Purpose: Individual-level state-transition microsimulations (iSTMs) have proliferated for economic evaluations in place of cohort state transition models (cSTMs). Probabilistic economic evaluations quantify decision uncertainty and value of information (VOI). Previous studies show that iSTMs provide unbiased estimates of expected incremental net monetary benefits (EINMB), but statistical properties of iSTM-produced estimates of decision uncertainty and VOI remain uncharacterized.
Methods: We compare iSTM-produced estimates of decision uncertainty and VOI to corresponding cSTMs. For a 2-alternative decision and normally distributed incremental costs and benefits, we derive analytical expressions for the probability of being cost-effective and the expected value of perfect information (EVPI) for cSTMs and iSTMs, accounting for correlations in incremental outcomes at the population and individual levels. We use numerical simulations to illustrate our findings and explore the impact of relaxing normality assumptions or having >2 decision alternatives.
Results: iSTM estimates of decision uncertainty and VOI are biased but asymptotically consistent (i.e., bias approaches 0 as number of microsimulated individuals approaches infinity). Decision uncertainty depends on 1 tail of the INMB distribution (e.g., P[INMB <0]), which depends on estimated variance (larger with iSTMs given first-order noise). While iSTMs overestimate EVPI, their direction of bias for the probability of being cost-effective is ambiguous. Bias is larger when uncertainties in incremental costs and effects are negatively correlated since this increases INMB variance.
Conclusions: iSTMs are useful for probabilistic economic evaluations. While more samples at the population uncertainty level are interchangeable with more microsimulations for estimating EINMB, minimizing iSTM bias in estimating decision uncertainty and VOI depends on sufficient microsimulations. Analysts should account for this when allocating their computational budgets and, at minimum, characterize such bias in their reported results.
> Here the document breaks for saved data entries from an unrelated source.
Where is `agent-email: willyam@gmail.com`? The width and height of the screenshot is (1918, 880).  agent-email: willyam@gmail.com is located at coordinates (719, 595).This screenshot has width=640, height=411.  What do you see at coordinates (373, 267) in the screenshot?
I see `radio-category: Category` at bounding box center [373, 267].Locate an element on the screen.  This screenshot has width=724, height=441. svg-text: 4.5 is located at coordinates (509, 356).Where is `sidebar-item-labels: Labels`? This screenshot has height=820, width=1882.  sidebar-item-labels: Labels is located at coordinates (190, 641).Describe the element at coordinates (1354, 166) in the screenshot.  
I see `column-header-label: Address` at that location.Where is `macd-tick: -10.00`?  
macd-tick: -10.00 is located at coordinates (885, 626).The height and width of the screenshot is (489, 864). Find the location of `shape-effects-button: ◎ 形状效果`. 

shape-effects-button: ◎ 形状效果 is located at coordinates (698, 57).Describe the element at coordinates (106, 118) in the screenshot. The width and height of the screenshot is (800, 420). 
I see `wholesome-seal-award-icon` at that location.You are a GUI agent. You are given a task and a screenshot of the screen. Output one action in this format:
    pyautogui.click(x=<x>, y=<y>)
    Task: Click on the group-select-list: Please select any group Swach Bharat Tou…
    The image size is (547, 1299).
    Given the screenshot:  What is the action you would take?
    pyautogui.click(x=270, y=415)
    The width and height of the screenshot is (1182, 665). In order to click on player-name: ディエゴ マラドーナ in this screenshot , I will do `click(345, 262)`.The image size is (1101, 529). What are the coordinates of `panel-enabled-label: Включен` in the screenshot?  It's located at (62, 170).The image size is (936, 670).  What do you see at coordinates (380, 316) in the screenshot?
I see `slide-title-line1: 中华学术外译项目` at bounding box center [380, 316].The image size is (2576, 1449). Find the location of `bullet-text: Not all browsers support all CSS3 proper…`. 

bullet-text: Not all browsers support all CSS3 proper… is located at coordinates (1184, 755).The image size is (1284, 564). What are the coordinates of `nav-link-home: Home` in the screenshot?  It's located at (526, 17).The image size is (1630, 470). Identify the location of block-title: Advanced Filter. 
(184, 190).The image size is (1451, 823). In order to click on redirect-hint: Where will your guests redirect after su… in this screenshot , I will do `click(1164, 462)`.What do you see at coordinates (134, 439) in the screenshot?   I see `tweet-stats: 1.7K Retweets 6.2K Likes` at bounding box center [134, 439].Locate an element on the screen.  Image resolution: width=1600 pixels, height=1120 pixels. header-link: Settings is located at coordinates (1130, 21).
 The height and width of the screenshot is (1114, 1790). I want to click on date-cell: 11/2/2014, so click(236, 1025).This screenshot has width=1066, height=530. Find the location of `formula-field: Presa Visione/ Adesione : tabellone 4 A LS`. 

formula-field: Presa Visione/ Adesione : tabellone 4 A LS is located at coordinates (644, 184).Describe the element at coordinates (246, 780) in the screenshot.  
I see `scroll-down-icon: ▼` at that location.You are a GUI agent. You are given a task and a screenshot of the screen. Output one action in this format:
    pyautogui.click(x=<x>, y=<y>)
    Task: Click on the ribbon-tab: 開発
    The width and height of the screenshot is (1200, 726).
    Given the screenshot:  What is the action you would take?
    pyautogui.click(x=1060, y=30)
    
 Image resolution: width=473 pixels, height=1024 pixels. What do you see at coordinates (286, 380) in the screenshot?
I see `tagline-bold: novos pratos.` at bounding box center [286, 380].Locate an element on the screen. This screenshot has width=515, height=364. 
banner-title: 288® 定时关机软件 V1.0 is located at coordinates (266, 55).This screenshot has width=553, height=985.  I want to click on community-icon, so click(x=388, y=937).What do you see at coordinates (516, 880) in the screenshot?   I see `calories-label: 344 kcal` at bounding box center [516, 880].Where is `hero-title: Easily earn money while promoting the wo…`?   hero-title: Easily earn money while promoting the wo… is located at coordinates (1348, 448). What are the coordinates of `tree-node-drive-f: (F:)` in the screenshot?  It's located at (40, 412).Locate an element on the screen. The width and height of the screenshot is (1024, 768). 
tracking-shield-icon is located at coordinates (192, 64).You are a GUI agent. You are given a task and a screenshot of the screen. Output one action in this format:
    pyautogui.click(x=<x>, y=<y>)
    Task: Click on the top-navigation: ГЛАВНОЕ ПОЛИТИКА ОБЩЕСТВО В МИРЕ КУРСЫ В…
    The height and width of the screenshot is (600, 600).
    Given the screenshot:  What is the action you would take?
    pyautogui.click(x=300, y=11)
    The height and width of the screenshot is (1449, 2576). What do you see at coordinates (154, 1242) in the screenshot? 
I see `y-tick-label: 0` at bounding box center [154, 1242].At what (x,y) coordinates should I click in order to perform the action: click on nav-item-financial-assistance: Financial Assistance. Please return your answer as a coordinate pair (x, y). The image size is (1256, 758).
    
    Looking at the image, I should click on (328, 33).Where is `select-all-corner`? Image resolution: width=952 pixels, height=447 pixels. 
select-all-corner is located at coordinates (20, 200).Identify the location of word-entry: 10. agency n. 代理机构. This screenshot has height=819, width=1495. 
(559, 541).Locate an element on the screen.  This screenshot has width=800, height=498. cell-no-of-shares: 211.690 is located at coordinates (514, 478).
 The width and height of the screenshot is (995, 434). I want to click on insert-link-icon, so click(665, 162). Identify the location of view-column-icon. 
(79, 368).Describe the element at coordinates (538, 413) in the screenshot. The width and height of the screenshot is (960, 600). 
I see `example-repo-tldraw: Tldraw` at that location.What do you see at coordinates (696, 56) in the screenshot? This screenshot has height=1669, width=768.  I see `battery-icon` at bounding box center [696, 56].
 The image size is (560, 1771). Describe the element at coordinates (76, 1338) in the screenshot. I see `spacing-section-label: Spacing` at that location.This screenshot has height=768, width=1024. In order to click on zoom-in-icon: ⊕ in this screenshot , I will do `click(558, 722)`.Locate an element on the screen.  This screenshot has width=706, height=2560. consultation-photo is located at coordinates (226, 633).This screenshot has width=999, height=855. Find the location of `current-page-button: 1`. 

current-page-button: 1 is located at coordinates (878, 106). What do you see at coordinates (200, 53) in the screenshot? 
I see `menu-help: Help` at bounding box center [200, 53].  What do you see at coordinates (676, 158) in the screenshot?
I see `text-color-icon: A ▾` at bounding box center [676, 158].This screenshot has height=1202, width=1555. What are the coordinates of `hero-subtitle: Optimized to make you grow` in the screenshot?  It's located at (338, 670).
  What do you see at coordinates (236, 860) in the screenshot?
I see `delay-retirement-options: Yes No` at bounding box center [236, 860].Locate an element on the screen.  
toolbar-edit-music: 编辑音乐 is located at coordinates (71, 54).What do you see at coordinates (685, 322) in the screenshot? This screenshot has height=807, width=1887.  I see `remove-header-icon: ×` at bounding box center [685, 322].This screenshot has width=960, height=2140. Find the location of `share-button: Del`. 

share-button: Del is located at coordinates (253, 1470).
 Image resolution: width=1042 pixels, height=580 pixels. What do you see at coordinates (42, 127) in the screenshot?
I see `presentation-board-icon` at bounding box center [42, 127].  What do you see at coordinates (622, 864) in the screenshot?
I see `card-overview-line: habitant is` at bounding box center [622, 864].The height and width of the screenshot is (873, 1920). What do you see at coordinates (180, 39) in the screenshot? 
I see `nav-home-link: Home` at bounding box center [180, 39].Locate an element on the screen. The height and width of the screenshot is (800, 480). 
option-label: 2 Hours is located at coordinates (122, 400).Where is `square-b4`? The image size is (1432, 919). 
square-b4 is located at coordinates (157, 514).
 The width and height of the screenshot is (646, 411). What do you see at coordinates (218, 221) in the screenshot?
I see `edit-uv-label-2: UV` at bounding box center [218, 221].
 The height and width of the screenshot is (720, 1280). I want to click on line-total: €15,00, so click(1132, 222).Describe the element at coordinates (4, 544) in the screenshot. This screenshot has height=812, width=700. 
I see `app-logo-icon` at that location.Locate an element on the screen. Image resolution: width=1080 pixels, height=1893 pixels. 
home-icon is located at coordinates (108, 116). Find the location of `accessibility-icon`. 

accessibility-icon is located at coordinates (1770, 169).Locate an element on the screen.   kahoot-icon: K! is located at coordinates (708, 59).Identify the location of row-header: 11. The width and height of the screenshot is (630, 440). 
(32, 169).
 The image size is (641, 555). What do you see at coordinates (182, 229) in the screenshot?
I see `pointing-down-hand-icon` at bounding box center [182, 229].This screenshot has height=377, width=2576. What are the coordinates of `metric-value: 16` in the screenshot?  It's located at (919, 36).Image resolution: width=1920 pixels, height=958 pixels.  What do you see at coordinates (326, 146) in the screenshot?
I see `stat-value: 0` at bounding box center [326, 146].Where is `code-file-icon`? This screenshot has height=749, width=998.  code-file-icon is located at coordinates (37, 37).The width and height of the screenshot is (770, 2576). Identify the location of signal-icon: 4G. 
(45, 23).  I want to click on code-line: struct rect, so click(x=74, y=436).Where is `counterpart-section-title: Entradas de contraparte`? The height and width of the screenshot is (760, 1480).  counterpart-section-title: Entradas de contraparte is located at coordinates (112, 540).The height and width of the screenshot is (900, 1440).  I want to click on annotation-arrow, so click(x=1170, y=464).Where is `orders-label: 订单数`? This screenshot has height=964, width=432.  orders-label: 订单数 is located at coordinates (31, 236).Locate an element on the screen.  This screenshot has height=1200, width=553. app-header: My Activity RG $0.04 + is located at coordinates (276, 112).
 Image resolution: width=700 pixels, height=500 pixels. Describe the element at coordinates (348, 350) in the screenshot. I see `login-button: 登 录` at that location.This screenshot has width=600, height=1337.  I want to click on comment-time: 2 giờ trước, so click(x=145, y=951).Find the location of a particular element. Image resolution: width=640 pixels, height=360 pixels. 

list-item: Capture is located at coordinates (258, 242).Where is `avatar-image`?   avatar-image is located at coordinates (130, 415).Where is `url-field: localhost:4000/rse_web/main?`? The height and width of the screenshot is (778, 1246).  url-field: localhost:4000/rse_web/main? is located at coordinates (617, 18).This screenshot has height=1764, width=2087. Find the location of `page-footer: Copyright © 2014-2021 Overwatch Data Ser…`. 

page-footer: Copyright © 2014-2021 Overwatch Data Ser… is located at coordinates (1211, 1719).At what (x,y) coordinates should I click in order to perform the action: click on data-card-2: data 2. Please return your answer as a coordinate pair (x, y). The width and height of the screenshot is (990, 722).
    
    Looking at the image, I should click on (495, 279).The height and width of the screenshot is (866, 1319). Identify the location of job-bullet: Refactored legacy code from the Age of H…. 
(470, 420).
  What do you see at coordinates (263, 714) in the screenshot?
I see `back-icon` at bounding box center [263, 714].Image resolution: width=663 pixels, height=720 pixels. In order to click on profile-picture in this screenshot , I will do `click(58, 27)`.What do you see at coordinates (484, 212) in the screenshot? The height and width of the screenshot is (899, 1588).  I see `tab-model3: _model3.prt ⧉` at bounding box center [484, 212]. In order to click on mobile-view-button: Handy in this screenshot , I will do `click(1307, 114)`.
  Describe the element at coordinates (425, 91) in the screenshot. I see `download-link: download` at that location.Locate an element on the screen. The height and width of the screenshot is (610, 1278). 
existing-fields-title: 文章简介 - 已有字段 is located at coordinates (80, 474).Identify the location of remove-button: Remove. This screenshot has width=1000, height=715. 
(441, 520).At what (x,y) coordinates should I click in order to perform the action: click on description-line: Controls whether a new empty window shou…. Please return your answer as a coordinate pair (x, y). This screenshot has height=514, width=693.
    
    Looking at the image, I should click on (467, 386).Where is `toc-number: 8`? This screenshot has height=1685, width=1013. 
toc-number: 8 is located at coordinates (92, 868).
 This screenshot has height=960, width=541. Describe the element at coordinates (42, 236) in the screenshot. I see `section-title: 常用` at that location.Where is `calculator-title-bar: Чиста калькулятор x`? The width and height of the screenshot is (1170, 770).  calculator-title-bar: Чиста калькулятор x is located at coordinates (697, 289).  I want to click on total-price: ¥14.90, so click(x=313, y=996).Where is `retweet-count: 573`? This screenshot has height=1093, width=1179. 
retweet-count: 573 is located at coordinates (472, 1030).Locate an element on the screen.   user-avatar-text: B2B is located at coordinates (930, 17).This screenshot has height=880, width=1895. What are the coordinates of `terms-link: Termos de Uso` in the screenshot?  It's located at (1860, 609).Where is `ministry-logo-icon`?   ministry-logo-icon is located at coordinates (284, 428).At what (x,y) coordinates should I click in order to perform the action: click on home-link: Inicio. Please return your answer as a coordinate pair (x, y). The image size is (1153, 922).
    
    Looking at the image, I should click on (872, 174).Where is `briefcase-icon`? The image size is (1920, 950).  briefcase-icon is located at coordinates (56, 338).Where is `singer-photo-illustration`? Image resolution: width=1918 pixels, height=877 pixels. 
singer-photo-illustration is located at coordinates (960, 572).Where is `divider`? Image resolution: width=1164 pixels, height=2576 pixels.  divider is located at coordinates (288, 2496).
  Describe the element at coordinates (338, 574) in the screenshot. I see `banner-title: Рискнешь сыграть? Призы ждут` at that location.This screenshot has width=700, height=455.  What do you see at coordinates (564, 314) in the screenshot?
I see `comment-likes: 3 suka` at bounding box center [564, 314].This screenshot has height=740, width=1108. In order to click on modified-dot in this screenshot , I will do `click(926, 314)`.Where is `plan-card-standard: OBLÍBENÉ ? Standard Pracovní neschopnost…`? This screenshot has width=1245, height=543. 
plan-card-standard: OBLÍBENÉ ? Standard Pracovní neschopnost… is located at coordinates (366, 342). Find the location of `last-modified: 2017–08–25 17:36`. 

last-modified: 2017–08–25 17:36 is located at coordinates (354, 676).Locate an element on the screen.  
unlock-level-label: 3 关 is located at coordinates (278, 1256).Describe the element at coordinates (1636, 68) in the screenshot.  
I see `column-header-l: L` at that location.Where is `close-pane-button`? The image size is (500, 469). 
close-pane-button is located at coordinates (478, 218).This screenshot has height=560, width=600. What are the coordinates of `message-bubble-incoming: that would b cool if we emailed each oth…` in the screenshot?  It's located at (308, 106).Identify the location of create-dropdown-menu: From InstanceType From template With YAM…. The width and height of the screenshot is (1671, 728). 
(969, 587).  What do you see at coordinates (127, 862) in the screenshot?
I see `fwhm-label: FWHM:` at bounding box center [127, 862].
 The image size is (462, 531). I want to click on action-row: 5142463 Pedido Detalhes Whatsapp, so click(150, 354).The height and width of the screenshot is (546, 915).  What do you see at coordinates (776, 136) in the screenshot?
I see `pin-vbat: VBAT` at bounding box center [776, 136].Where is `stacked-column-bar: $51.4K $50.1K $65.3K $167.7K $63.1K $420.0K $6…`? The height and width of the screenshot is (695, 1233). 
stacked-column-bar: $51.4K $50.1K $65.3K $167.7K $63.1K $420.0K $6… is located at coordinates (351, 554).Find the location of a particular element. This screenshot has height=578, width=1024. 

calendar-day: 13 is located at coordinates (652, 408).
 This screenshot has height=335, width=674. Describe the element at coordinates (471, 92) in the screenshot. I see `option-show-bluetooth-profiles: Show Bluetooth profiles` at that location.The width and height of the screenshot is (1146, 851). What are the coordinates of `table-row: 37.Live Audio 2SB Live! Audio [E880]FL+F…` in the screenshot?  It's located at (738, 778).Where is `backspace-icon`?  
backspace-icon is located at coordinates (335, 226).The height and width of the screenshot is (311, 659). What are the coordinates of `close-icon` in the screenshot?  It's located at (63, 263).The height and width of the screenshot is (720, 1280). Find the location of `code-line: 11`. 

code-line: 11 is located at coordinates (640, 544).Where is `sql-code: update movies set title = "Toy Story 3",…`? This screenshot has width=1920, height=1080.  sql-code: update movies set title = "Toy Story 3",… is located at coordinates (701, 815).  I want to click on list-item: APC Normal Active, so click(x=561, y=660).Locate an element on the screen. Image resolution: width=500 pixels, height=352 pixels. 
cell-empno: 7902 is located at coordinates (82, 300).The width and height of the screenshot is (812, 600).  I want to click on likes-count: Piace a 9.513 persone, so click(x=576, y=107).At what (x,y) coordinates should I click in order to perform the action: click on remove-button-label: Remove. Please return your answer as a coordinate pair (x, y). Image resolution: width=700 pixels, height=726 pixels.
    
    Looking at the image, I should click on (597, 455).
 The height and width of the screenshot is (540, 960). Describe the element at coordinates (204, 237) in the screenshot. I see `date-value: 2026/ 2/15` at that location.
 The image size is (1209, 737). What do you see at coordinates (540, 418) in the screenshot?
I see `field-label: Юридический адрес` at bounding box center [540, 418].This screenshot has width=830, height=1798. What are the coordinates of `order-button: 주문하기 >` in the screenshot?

Highlights: Individual-level state-transition microsimulation models (iSTMs) produce biased but consistent estimates of the probability that interventions are cost-effective.iSTMs also produce biased but consistent estimates of the expected value of perfect information.The biases in these decision uncertainty and value-of-information measures are not reduced by more parameter sets being sampled from their population-level uncertainty distribution but rather by more individuals being microsimulated for each parameter set sampled.Analysts using iSTMs to quantify decision uncertainty and value of information should account for these biases when allocating their computational budgets and, at minimum, characterize such bias in their reported results.
Keywords: Monte Carlo; bias; consistency; cost-effectiveness acceptability curve; decision uncertainty; microsimulation; probabilistic analysis; sampling; value of information.